**PAGE TEXT:**
Certain threshold limits under the Hart-Scott Rodino Antitrust Improvements Act of 1976, as amended (HSR Act) will be decreased, effective February 22, 2010.
The Federal Trade Commission (FTC) is required to revise the thresholds annually based on the change in gross national product. For the first time in the HSR Act's history, this will result in lower thresholds in 2010. Most importantly, the size of transaction threshold has been reduced to $63.4 million. In certain circumstances, this may require the parties to a pending transaction that will be completed on or after February 22, 2010 to reevaluate the filing requirements under the HSR Act.

**EXERCISES:**
(a) Answer these from the passage on the 2010 HSR Act threshold changes:
(i) On what date do the decreased thresholds take effect?
(ii) On what measure is the FTC required to base its annual revision of the thresholds?
(iii) To what amount has the size of transaction threshold been reduced?
(b) Resume the passage on the 2010 HSR Act threshold changes, picking up right after its final sentence.

**DATASET CONTENT:**
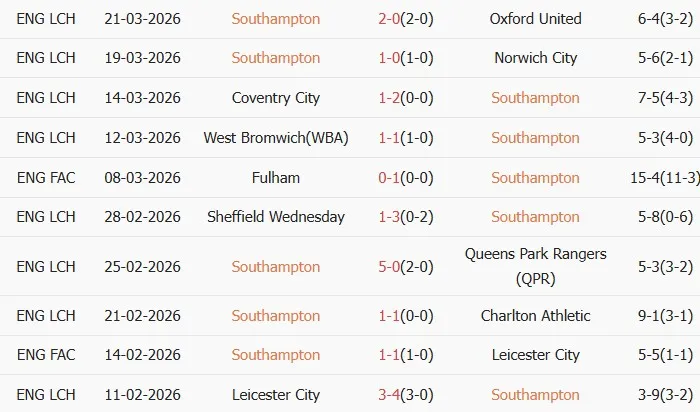The image size is (700, 412).
Task: Click the ENG FAC label dated 14-02-2026
Action: [x=46, y=355]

**RESULTS IN ORDER:**
(a)
(i) February 22, 2010.
(ii) The change in gross national product.
(iii) $63.4 million.

(b)
Basic Filing Thresholds
The HSR Act requires parties that meet the HSR Act's size-of-person thresholds to submit premerger notification filings with the FTC and the Department of Justice before completing proposed stock or asset acquisitions exceeding the HSR Act's size-of-transaction threshold. The thresholds have been revised as follows:
- Size of Person. Either the acquiring or acquired person must have total assets or annual net sales of $126.9 million or more and the other party must have total assets or annual net sales of $12.7 million or more. If the acquired person is the $12.7 million entity and is not engaged in manufacturing, the test looks only to the total assets of the acquired person, not annual net sales. Annual net sales are determined by looking at the last regularly prepared annual statement of income and expense and assets are determined by looking at the last regularly prepared balance sheet. If the value of the assets or voting securities being acquired exceeds $253.7 million, this test is deemed to be automatically met, regardless of the actual size of the parties.
- Size of Transaction. This test is met if more than $63.4 million of assets or voting securities of the acquired person will be held as a result of the transaction.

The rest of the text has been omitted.